ST. LOUIS — A hearing date was set for the effort to free a St. Louis man convicted of murder in 1991.
St. Louis Circuit Attorney Gabe Gore's office petitioned a court last month to vacate the 1991 conviction of Christopher Dunn in the killing of 15-year-old Ricco Rogers. A hearing before Circuit Court Judge Jason Sengheiser was scheduled for May 20 through 22.
Editor's note: The above video was published on Feb. 7.
Sengheiser will consider the evidence presented at Dunn's original trial and any additional evidence that has been presented in post-conviction proceedings and any other information presented at the hearing.

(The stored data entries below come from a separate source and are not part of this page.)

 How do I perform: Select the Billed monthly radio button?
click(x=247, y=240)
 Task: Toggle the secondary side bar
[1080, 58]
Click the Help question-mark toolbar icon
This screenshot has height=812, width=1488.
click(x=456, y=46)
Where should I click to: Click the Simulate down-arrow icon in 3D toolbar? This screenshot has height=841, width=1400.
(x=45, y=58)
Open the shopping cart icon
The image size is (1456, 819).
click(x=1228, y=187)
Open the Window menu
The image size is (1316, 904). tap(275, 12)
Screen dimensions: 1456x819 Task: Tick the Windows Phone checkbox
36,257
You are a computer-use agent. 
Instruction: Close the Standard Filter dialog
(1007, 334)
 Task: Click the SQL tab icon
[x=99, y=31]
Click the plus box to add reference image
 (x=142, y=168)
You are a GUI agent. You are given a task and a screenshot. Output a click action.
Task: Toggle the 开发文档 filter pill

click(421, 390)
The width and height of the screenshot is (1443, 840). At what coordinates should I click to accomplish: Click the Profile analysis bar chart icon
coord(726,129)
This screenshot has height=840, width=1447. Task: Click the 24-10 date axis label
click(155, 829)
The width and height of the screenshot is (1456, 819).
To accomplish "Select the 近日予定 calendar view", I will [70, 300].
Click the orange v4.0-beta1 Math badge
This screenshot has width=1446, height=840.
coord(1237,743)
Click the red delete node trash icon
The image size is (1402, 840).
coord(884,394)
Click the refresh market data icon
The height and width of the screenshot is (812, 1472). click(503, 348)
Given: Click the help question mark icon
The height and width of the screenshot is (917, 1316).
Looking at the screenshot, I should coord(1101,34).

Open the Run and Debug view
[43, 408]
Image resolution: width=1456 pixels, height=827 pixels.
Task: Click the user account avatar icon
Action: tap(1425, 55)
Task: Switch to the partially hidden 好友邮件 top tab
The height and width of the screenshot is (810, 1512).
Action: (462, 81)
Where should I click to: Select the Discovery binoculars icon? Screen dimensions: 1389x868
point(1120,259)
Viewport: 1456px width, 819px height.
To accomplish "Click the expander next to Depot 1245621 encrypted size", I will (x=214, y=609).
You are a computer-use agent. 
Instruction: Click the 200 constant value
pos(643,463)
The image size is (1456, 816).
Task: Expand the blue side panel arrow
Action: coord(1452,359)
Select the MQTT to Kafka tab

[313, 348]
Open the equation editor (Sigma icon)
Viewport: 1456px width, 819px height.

Dunn, 52, was 18 when Ricco Rogers was killed. Among the key evidence used to convict him was testimony from two boys who were at the scene of the shooting. Both later recanted their testimony, saying they had been coerced by police and prosecutors.
A 2021 law now allows prosecutors to seek court hearings in cases with new evidence of a wrongful conviction. It has led to the freeing of another longtime inmate, Kevin Strickland, who served more than 40 years for a Kansas City triple killing. Lamar Johnson, who spent nearly three decades in prison, was the second inmate freed as a result of the new law.
The Missouri Attorney General's Office can argue against the motion to vacate, as it has in previous instances of the law's use.
It is the second time a circuit attorney has petitioned to vacate Dunn's conviction.
Gore's predecessor, Kim Gardner, filed the request to vacate Dunn's first-degree murder conviction days before she stepped down from office in May after witnesses who testified against Dunn later said authorities had pressured them to lie. In her request, Gardner cited “clear and convincing evidence” that he had not been involved in the 1990 shooting death of Ricco Rogers.
Last June, Gore withdrew that petition so his office could take more time to review the case. A month later, he appointed Assistant Circuit Attorney Booker Shaw, a former federal judge, to review the conviction.
A judge has heard Dunn's innocence case before. After an evidentiary hearing in 2018, Judge William Hickle agreed that a jury would likely find Dunn not guilty based on new evidence. But Hickle declined to exonerate Dunn, citing a 2016 Missouri Supreme Court ruling that only death row inmates — not those like Dunn sentenced to life in prison without the possibility of parole — could make a “freestanding” claim of actual innocence.